**ASSIGNED TASK:** Transcribe the records from the line containing "397x286 pixels." onward, up to and including the final line, exactly and without anything else.

**STORED DATA:**

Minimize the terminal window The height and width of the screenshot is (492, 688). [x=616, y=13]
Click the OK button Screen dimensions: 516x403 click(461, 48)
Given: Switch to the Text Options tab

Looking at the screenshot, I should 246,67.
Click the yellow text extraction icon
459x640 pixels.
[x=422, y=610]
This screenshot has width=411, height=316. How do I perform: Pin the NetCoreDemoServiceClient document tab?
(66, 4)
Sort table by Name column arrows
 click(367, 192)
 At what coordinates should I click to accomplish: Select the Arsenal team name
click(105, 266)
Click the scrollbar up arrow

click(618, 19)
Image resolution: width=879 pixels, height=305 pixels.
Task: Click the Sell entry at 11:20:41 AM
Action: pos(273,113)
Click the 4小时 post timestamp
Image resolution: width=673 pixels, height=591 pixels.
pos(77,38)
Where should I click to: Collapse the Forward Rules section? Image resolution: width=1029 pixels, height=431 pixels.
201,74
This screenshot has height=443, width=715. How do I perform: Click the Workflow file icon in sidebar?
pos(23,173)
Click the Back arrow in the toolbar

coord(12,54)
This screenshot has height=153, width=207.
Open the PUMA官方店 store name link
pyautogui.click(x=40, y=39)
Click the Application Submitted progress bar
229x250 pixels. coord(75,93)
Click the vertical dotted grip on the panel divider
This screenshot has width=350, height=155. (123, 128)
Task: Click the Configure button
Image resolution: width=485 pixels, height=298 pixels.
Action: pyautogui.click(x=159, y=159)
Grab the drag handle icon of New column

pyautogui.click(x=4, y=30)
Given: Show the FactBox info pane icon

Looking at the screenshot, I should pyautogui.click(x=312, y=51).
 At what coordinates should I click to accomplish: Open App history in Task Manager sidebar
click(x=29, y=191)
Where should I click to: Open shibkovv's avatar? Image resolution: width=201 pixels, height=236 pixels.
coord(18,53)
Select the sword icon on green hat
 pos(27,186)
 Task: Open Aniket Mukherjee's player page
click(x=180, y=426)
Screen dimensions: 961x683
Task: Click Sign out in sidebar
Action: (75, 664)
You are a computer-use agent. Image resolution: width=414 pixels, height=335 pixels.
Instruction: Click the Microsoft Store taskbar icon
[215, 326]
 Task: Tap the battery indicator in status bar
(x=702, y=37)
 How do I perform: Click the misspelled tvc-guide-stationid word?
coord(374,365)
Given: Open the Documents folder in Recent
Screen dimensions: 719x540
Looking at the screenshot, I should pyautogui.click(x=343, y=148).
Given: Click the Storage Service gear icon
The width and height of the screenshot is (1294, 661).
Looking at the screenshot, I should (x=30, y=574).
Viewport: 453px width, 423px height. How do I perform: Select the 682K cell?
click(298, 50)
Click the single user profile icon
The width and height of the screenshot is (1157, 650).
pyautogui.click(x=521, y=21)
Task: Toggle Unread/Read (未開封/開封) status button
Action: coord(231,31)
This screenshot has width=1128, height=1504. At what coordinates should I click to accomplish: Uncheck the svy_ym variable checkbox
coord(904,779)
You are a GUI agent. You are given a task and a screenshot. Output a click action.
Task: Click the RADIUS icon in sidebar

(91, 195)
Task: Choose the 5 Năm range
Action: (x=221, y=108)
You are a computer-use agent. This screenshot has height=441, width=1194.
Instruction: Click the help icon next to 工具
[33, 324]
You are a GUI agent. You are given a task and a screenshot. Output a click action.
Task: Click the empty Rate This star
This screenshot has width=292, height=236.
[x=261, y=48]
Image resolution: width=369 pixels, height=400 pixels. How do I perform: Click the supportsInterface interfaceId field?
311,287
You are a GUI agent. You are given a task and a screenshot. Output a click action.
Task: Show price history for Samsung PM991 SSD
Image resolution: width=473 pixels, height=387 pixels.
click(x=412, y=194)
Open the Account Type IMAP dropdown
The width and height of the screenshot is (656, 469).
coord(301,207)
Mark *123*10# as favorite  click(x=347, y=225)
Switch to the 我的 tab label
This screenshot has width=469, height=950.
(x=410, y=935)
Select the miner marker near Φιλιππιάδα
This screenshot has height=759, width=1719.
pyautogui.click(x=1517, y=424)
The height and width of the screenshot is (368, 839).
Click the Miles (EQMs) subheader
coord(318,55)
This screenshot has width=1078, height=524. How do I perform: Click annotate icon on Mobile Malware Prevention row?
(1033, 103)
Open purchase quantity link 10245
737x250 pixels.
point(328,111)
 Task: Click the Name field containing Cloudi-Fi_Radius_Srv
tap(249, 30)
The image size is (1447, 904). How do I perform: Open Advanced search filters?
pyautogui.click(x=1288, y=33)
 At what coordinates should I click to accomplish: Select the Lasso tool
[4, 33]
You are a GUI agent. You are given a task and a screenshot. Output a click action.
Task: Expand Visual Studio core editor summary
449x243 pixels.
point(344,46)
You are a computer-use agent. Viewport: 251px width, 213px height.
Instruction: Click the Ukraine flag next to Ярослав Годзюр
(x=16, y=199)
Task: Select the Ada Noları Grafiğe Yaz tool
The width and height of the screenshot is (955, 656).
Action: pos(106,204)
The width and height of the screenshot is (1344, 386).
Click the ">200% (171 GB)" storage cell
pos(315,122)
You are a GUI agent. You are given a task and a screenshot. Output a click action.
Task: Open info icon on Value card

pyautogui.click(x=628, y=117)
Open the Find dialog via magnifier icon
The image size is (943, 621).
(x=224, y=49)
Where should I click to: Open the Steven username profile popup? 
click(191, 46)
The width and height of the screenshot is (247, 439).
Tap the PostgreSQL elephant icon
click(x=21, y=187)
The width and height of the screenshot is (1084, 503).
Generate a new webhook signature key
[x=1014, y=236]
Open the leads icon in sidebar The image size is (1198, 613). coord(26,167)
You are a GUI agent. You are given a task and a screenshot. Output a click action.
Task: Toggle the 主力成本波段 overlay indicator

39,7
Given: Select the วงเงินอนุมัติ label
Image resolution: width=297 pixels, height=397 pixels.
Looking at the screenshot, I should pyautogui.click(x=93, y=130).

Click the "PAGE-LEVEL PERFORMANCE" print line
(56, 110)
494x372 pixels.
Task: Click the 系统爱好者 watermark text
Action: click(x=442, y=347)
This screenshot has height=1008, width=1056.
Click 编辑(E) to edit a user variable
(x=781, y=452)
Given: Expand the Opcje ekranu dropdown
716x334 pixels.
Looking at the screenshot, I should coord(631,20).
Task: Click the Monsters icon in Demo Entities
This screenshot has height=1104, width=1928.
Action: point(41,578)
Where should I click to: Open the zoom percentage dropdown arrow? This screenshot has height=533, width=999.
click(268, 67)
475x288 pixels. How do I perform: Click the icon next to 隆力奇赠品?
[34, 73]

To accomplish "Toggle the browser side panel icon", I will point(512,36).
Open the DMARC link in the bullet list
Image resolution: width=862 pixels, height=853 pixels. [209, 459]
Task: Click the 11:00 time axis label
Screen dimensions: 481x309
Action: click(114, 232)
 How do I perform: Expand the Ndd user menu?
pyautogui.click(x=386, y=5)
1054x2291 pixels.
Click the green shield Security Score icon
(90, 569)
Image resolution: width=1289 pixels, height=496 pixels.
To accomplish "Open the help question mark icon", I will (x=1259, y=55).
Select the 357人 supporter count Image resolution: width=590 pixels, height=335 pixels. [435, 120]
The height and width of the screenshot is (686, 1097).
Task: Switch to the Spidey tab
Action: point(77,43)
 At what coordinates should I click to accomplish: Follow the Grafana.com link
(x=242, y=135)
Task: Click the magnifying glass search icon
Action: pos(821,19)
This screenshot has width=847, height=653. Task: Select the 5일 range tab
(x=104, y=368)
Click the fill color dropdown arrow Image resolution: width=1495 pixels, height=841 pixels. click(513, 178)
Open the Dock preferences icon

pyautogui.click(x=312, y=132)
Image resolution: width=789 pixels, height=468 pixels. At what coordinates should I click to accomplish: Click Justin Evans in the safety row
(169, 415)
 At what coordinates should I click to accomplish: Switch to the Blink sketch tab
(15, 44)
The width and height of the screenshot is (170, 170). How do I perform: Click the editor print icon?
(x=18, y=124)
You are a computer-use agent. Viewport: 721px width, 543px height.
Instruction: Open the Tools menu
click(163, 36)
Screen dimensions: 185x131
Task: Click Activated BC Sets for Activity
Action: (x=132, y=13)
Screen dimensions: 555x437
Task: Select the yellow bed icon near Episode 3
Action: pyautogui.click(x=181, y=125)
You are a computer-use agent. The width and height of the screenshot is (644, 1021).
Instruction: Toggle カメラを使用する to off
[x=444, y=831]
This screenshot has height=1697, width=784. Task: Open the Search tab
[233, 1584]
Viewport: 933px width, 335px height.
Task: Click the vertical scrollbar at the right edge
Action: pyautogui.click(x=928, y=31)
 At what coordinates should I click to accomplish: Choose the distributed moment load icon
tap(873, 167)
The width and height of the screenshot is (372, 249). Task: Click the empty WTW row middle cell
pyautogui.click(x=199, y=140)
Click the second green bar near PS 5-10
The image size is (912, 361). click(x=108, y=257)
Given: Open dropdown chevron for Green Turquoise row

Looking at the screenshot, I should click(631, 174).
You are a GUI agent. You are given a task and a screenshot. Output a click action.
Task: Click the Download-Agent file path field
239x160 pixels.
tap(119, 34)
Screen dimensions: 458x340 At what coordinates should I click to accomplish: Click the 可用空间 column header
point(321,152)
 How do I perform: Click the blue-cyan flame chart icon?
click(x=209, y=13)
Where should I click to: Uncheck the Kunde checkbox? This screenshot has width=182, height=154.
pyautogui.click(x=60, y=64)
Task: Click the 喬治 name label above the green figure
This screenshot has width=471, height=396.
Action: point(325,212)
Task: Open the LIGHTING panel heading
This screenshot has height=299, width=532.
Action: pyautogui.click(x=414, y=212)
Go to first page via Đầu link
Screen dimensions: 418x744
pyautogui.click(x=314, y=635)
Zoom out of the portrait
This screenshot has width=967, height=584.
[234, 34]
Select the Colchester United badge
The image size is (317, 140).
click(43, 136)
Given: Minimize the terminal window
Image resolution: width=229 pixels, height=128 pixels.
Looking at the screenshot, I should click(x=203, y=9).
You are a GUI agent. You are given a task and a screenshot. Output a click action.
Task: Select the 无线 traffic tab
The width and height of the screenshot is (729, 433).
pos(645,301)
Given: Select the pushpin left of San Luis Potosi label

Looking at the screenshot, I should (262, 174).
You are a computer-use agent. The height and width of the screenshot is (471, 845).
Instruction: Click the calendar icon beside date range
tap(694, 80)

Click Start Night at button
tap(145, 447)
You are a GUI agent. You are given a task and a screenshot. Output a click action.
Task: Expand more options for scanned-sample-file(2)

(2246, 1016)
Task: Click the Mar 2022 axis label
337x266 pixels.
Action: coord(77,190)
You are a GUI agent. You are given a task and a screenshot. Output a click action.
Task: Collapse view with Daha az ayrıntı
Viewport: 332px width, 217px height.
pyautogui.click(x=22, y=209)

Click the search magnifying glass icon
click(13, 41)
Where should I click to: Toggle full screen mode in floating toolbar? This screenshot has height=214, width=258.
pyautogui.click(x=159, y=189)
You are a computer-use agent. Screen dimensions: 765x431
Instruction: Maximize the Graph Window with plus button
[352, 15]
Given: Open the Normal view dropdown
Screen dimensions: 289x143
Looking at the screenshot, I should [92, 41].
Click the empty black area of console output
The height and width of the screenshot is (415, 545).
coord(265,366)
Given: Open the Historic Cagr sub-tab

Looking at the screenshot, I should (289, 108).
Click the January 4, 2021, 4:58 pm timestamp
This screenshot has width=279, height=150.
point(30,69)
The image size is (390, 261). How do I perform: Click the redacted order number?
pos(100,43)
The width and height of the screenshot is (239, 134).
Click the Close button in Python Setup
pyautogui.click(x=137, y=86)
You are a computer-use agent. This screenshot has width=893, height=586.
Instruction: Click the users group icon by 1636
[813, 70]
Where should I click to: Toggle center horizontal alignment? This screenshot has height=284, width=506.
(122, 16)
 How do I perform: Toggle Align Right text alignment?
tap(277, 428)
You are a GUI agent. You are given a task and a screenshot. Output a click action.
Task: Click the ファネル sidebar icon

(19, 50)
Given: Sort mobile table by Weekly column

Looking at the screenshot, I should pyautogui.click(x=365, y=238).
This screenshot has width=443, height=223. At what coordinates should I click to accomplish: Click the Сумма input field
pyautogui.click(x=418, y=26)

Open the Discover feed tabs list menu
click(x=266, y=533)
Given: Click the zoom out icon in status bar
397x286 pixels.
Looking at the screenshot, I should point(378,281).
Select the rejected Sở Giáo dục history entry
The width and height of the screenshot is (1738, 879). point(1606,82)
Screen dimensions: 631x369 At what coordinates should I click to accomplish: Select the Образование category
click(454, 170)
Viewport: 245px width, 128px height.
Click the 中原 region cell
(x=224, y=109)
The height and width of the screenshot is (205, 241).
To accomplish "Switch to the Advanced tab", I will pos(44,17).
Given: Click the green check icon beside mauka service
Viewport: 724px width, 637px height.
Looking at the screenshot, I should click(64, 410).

**TASK ANSWER:**
397x286 pixels.
Looking at the screenshot, I should point(378,281).
Select the rejected Sở Giáo dục history entry
The width and height of the screenshot is (1738, 879). point(1606,82)
Screen dimensions: 631x369 At what coordinates should I click to accomplish: Select the Образование category
click(454, 170)
Viewport: 245px width, 128px height.
Click the 中原 region cell
(x=224, y=109)
The height and width of the screenshot is (205, 241).
To accomplish "Switch to the Advanced tab", I will pos(44,17).
Given: Click the green check icon beside mauka service
Viewport: 724px width, 637px height.
Looking at the screenshot, I should click(64, 410).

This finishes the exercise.